In the spirit of being consistently inconsistent, running today seemed like the correct response to my crappy run yesterday. Apparently in order to make up for my one measly mile in the past two weeks, I decided I should now pound the pavement everyday until I feel like I’ve made up the mileage. Whatever that kind of thinking is, I have no idea. It’s certainly not the smart way to “plan” for the next few weeks, but my self doubt is at an all time high. I need to prove to myself that after all these years, after all these runs, I need to know that I don’t suck… that I’m not going to suck forever… Or if I am going to suck forever I need to know now so I can give this all up and sign up for a pottery class.
I said yes, again.
I said yes to the part 2 of the Soleful Mamas “Sunday RunDay”, which was the afternoon shift. Today there was an early morning crew that hit the road at 7am and there was an afternoon crew that ran the town at 2:30pm. Our P.M. run was much warmer, that’s for sure (and we had the joy of seeing what some punks did to our nice sign at the community park – I hate to admit it, but I did get a chuckle out of reading it).
I was glad I said yes to my friends, but my apologies started in the text messages as we were coordinating. I know first hand that is super annoying to everyone else who is running. No one likes a whiner.
Me: I know I’m going to suck today, so feel free to leave me behind. I don’t want to hold you girls up.

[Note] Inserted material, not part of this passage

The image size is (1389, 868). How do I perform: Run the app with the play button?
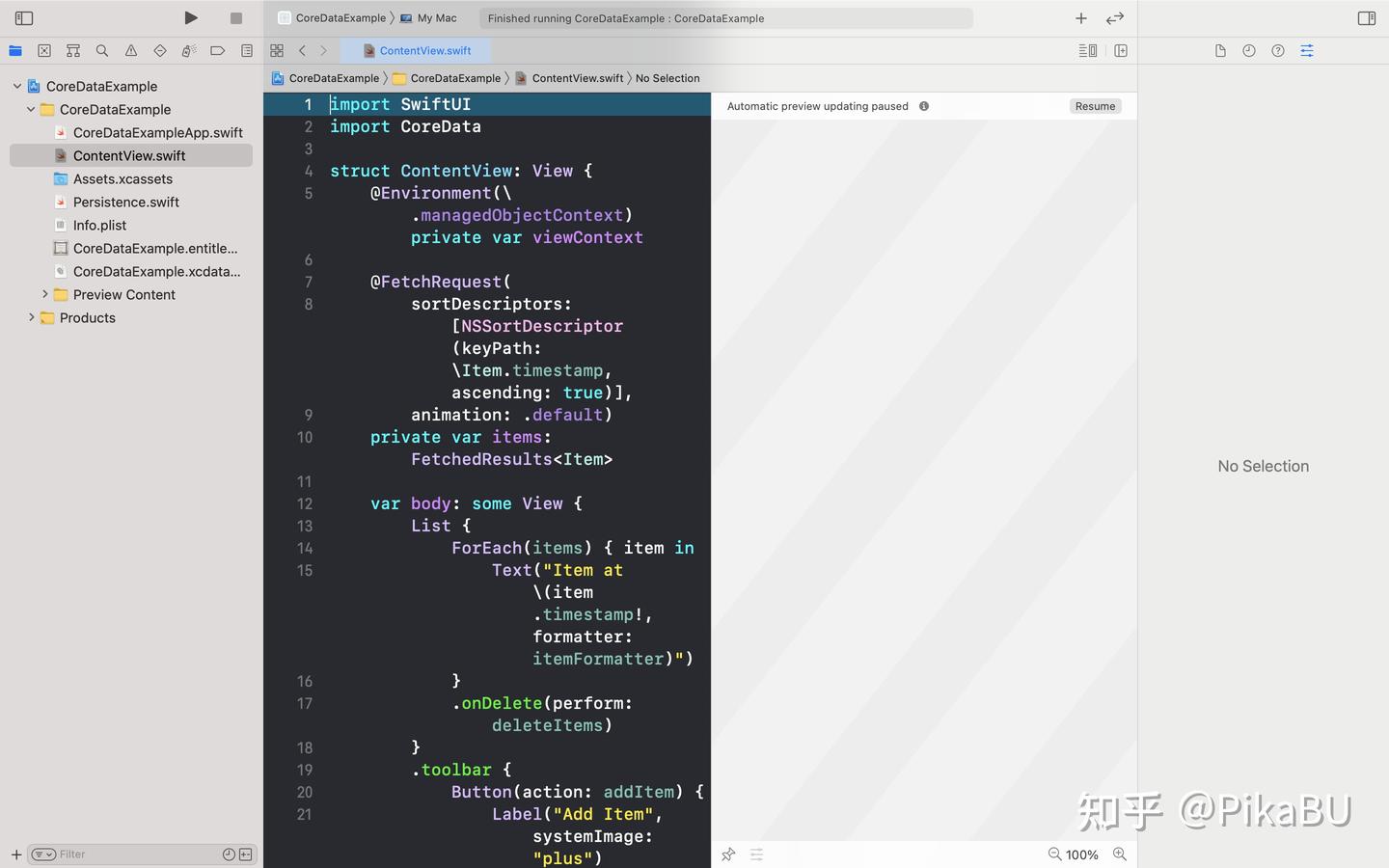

Mama C: No Mama left behind! *more encouraging words here*
Mama P: You’ll do great, like you always do!
Me: *not feelin’ it*
I said yes over and over in my head, convinced this was the very thing I needed to do to get back in the proverbial saddle. I knew I wasn’t going to feel great…again…but I told myself I didn’t have a choice…. We started downhill, which was really awesome. Then as we approached three quarters of a mile my calves and hamstrings were tightening up like a snappy little rubber band. I could feel my dehydration already at this point and began yelling at myself for drinking mostly coffee today and only a little glass of water. The Sole Blockers in my mind were RAGING. You aren’t cut out for this. You gained 20 pounds this year and it shows. You haven’t done the laundry or checked your kid’s take home folder or thought about dinner. You can’t even run 1 mile without stopping to walk. Maybe you should lose some weight and then try again. You can’t run 1 mile without wanting to quit. You can’t… You shouldn’t have… You won’t be able to.

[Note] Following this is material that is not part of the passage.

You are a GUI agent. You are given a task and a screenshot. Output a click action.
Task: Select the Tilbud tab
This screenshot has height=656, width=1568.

Out loud, I kept talking nonsense about my dogs so I could combat these words that were screaming in my head. I told Mama C and Mama P about how I was in the middle of a dog fight, what it means to be a doggie foster family, and how I feel like my motto for life lately is “no good deed goes unpunished.” I was a ball of grumpiness unraveling with each step. And still my friends, my tribe mates, listened quietly and kept me swept up in the current of forward movement. I am thankful for that.
Mile 2 was definitely the best out of the 3 miles. We must have been able to find a stretch of sidewalk where we could just settle into a decent pace. It’s always hard to run around town because of all of the stopping and starting. While I am all about the rest breaks, there are a lot of times I wished we could just get into a groove, but crossing streets and heeding traffic lights was way more important. #safetyfirst Plus, I obviously couldn’t handle a “groove” today.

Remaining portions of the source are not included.